Additionally, participants only have to report to one public health registry. The program even expands the type of clinician that can participate.
But even a quick glance at the 962-page rule reveals several fundamental issues, including:
Timing: MACRA requires the rule implementing MIPS to be published by this November; the first performance period starts in 2017. But the changes that must be made by providers, vendors and CMS to get this ball rolling are massive. Three different programs--Meaningful Use, Value Modifier and Physician Quality Reporting System--are being consolidated, and the new program is vastly different, containing "composite performance scores," payment adjustments, sliding scales, additional performance thresholds for "exceptional" performance and the like.
Can this be pulled off in time? Or is it creating a rush job that will be full of problems that will need to be continually adjusted with additional rules, the way the Meaningful Use program was?
It took Congress nearly 20 years of kicking can on the unworkable Sustainable Growth Rate formula for paying physicians before agreeing to repeal it. Why so little time to create the new replacement program? I'd rather make sure that the industry has sufficient time to adjust and prepare for such a new change than botching its rollout.
ONC's role: We've already seen that ONC is trying to repurpose itself as less of a Meaningful Use regulator and more of the guru of EHR certification.
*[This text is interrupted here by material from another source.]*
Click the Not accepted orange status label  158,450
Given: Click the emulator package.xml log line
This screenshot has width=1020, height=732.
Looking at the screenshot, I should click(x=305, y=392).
That's not necessarily a bad thing; someone needs to do it.
But ONC's proposed rule issued in March giving it direct review of certified technology raises big questions--and red flags--as to whether the agency is trying to grab more authority than it's entitled by law.
Indeed, many of the commenters on the direct review rule have expressed concern that ONC is overreaching, that it doesn't have the authority or the resources to add these powers to its arsenal.
But CMS' proposed MIPS rule seems to treat this added authority as a done deal, saying that ONC's direct review of the technology is "critical" to the success of Health and Human Services Department programs that require CEHRT. If that's true, then why didn't ONC have direct review power before this? At a time when many are questioning the scope of ONC's authority and activities in light of the eventual sunset of the Meaningful Use program, it looks like CMS may be jumping the gun here.
The disparate treatment of hospitals and vendors: Only physicians and other clinicians in the Medicare program are subject to MACRA and MIPS. Hospitals are not part of this program.
Or are they?
The proposed MIPS rule doesn't limit its reach to physicians. CMS is using the rule to increase the attestation burdens on both physicians and hospitals. CMS is proposing to require all eligible clinicians and eligible hospitals to attest, not only that they'll cooperate with surveillance and oversight of certified EHR technology, but that they'll also agree to a three-part attestation that they're connected and not engaged in information blocking.
I'm not against adding such attestations. But if CMS is using this rule to impose requirements on hospitals, which are not part of MACRA, why leave out the vendors? Shouldn't they also be attesting that they won't engage in information blocking? ONC's proposed direct review rule doesn't address it, either; it would require vendors to attest, but only that they've met any requirements in a corrective action plan. Is CMS missing a golden opportunity here? Or are vendors getting a pass with voluntary pledges and codes of conduct?
This rule needs in-depth scrutiny. These questions are just the tip of the iceberg.